À Saint-Merry, en novembre 2020, deux sculptures de grand format ont été mises à l’abri, dans l’urgence. Paul Walker Hamy aime travailler dans la rue avec des matériaux de récupération. En intégrant l’église, une autre dimension apparaît.

L’histoire de cette œuvre tient du conte de Noël, avant l’heure. Paul Walker Hamy, 38 ans, est avant tout comédien qui fait du cinéma. Mais en autodidacte, il dessine, découpe, sculpte. Il habite à côté de Saint-Merry, dans un des logements pour artistes de la Ville, devant le Centre Pompidou.

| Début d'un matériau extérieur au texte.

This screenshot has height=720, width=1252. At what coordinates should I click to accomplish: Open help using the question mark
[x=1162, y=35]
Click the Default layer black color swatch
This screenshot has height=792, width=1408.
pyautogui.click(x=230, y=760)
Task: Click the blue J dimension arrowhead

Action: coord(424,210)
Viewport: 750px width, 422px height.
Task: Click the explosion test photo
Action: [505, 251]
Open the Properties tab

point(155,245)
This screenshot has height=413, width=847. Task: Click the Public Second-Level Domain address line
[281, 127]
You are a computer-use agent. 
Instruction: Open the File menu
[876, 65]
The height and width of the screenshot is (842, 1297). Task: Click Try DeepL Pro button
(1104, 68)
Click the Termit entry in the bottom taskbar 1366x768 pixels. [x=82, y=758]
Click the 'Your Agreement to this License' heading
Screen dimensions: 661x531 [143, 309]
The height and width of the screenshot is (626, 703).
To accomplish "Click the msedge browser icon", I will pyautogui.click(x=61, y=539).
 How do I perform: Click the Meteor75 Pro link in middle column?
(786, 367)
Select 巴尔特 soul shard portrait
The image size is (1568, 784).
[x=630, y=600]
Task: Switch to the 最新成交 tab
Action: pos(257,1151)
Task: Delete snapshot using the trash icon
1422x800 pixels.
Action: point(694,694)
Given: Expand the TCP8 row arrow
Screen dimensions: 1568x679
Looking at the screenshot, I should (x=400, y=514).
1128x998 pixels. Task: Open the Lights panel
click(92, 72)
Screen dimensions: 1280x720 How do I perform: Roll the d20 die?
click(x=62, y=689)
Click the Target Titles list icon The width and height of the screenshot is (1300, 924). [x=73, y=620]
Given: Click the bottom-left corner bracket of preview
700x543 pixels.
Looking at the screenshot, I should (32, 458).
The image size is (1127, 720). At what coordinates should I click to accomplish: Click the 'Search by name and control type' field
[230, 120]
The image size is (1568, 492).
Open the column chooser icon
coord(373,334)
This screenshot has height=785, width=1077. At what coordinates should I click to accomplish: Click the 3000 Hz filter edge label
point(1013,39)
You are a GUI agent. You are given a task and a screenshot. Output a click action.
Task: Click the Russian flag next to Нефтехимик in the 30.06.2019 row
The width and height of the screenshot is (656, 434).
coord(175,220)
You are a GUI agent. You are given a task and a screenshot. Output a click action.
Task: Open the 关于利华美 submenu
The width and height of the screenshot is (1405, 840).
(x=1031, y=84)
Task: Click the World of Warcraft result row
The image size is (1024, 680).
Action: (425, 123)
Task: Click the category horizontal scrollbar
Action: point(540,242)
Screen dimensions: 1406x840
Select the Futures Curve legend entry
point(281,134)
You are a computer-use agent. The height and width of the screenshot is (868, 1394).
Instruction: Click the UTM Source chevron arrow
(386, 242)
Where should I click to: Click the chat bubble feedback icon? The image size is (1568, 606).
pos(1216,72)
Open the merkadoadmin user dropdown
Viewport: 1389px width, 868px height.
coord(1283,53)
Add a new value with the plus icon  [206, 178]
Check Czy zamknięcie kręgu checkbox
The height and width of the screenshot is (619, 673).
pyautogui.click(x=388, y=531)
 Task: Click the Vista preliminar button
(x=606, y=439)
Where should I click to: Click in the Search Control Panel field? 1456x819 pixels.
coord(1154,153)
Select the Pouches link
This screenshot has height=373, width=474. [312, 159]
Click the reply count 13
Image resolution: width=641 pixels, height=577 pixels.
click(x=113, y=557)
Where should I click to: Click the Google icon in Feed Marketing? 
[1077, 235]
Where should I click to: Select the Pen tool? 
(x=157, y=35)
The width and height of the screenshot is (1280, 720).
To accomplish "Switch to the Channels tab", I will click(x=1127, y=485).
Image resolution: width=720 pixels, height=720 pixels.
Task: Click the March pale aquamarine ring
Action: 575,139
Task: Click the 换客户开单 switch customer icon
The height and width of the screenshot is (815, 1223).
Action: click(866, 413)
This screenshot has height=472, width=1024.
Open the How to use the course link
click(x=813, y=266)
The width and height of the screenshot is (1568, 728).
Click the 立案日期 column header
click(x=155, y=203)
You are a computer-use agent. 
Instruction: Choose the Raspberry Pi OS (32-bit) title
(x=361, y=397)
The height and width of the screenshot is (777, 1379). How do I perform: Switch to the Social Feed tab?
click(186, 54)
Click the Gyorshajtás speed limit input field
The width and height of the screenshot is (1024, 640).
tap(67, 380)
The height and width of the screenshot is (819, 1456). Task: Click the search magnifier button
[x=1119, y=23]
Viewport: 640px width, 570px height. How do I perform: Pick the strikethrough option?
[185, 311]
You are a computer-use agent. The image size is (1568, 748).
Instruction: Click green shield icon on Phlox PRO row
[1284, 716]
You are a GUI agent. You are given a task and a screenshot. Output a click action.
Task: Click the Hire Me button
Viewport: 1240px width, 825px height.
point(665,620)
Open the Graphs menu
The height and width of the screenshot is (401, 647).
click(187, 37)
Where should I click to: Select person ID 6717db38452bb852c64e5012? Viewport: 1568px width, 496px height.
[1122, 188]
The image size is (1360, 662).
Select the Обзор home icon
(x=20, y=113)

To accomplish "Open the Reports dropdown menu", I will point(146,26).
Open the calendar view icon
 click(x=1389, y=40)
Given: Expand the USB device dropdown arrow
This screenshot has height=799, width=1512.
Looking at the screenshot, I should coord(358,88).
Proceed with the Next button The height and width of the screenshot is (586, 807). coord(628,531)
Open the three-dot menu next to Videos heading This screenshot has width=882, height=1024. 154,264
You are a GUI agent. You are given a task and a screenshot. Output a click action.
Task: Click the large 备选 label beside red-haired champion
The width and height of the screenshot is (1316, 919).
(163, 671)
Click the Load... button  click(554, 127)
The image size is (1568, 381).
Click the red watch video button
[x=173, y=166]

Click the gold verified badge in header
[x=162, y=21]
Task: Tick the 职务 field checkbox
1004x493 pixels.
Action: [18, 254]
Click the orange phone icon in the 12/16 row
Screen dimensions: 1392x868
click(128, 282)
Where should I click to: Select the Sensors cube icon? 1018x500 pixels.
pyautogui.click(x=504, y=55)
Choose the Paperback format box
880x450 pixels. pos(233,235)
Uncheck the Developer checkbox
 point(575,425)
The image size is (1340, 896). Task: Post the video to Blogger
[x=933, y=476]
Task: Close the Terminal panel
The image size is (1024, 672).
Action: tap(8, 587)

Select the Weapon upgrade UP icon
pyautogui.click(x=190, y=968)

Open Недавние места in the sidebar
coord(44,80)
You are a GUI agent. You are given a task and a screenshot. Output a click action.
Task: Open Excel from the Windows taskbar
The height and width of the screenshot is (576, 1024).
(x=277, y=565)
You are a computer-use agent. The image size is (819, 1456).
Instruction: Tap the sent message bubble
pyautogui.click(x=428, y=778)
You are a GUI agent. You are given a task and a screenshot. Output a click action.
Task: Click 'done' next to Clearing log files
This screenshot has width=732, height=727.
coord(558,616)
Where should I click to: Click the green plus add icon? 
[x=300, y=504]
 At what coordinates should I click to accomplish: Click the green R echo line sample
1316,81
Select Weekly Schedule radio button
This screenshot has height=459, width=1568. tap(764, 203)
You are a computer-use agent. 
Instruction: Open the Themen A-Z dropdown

Il aime les matériaux pauvres et, un peu à la Agnès Varda, ou plus loin encore tel un surréaliste, il se promène dans les parcs et jardins de Paris, comme si son nom Walker l’avait prédisposé à cela. Il récupère des bois et, en les liant entre eux, réalise chez lui durant le confinement des sculptures. Comme il travaille le monumental, en juin l’espace familial ne suffit plus. Il descend sa sculpture en forme de pied sur la place Edmond-Michelet et y continue son œuvre. Aucun problème, Paris est alors vide de ses touristes. L’artiste continue sa collecte, puis produit une main monumentale, attire l’attention d’un maigre public. Ses sculptures deviennent un lieu de jeu et de convivialité (voir sa vidéo).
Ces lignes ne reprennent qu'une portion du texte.